10/16/2023 03:21:54 PM | INFO | Making prediction for file 5yclA.pdb (chain '5yclA')
10/16/2023 03:21:54 PM | WARNING | No chain specified for /scratch0/nbordin/chainsaw-3158440-9/holdingpen_008/pdb/5yclA.pdb, using first chain
10/16/2023 03:21:54 PM | INFO | Running command: /SAN/orengolab/af_esm/tools/chainsaw/stride/stride /scratch0/nbordin/chainsaw-3158440-9/holdingpen_008/pdb/5yclA_renum.pdb -rA
10/16/2023 03:21:54 PM | INFO | Distance matrix shape: (1, 131, 131), SS matrix shape: (131, 131)
10/16/2023 03:21:55 PM | INFO | Segments (index to label): ['4-68'] -> ['7-71']
Traceback (most recent call last):
  File "get_predictions.py", line 332, in <module>
    main(parse_args())
  File "get_predictions.py", line 264, in main
    result = predict(model, pdb_path, ss_mod=args.ss_mod, pdbchain=pdb_chain_id)
  File "get_predictions.py", line 175, in predict
    segs_str = [f"{seg.start_label}-{seg.end_label}" for seg in dom.segs]
  File "get_predictions.py", line 175, in <listcomp>
    segs_str = [f"{seg.start_label}-{seg.end_label}" for seg in dom.segs]
  File "get_predictions.py", line 143, in start_label
    return self.res_label_of_index(self.start_index)
  File "get_predictions.py", line 138, in res_label_of_index
    raise ValueError(f"Index {index} not in model_res_label_by_index ({model_res_label_by_index})")
ValueError: Index 70 not in model_res_label_by_index ({1: '4', 2: '5', 3: '6', 4: '7', 5: '8', 6: '9', 7: '10', 8: '11', 9: '12', 10: '13', 11: '14', 12: '15', 13: '16', 14: '17', 15: '18', 16: '19', 17: '20', 18: '21', 19: '22', 20: '23', 21: '24', 22: '25', 23: '26', 24: '27', 25: '28', 26: '29', 27: '30', 28: '31', 29: '32', 30: '33', 31: '34', 32: '35', 33: '36', 34: '37', 35: '38', 36: '39', 37: '40', 38: '41', 39: '42', 40: '43', 41: '44', 42: '45', 43: '46', 44: '47', 45: '48', 46: '49', 47: '50', 48: '51', 49: '52', 50: '53', 51: '54', 52: '55', 53: '56', 54: '57', 55: '58', 56: '59', 57: '60', 58: '61', 59: '62', 60: '63', 61: '64', 62: '65', 63: '66', 64: '67', 65: '68', 66: '69', 67: '70', 68: '71', 69: '72', 71: '74', 72: '75', 73: '76', 75: '78', 76: '79', 77: '80', 78: '81', 79: '82', 80: '83', 81: '84', 82: '85', 83: '86', 84: '87', 86: '89', 87: '90', 88: '91', 89: '92', 90: '93', 91: '94', 92: '95', 93: '96', 94: '97', 95: '98', 96: '99', 97: '100', 98: '101', 99: '102', 100: '103', 101: '104', 102: '105', 104: '107', 105: '108', 106: '109', 107: '110', 108: '111', 109: '112', 110: '113', 111: '117', 112: '118', 113: '119', 114: '120', 115: '121', 116: '122', 117: '123', 118: '124', 119: '125', 120: '126', 121: '127', 122: '128', 123: '129', 124: '130', 125: '131', 126: '132', 127: '133', 128: '134', 129: '135', 130: '136', 131: '137', 132: '138', 133: '139', 134: '140', 135: '141'})

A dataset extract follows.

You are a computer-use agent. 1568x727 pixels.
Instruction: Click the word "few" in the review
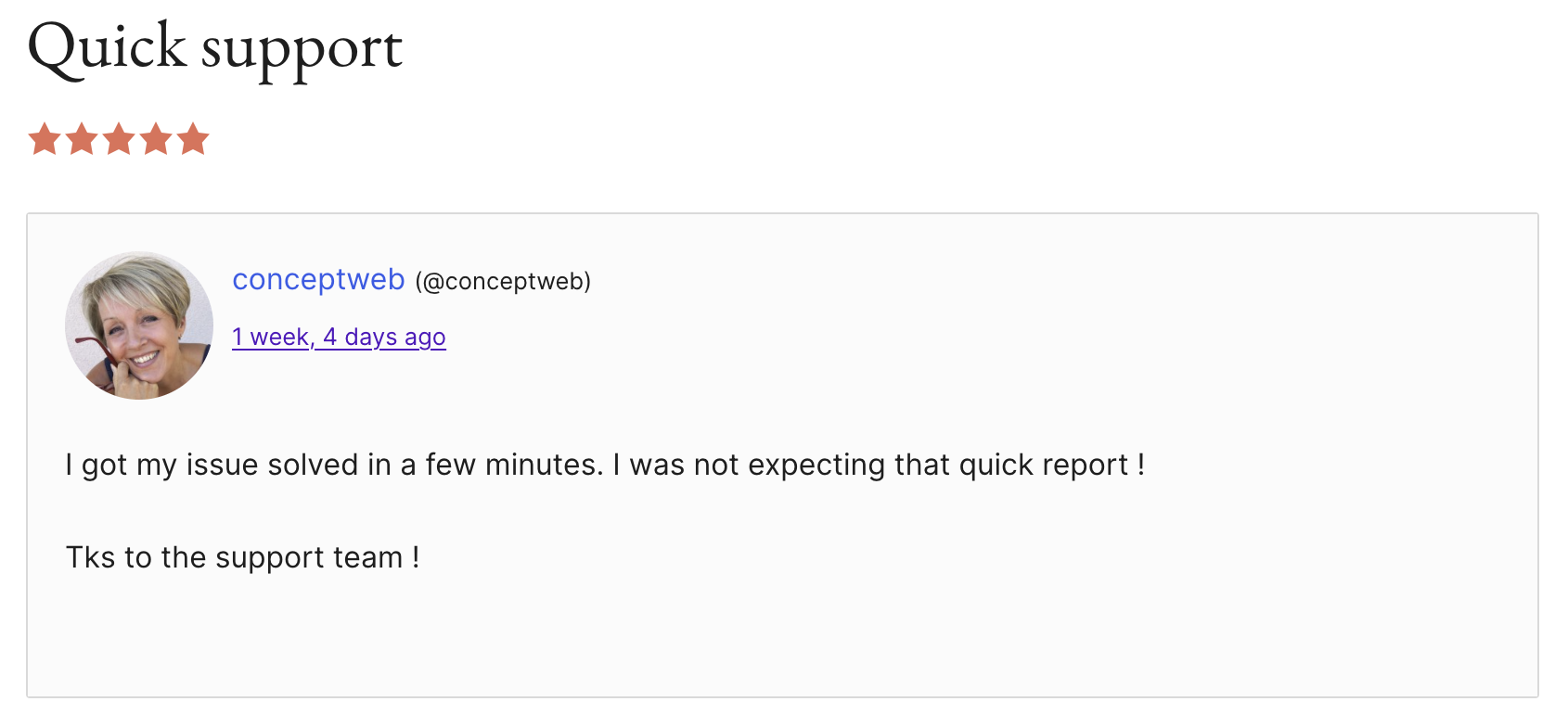click(x=450, y=465)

Note: the index skips from 69 to 71.

It seems likely that this is due to the index being created before the residues are filtered for non-standard amino acids. If so, the ideal solution would be for the index to be sequential with respect to the final, filtered sequence, while maintaining the integrity of the PDB labels.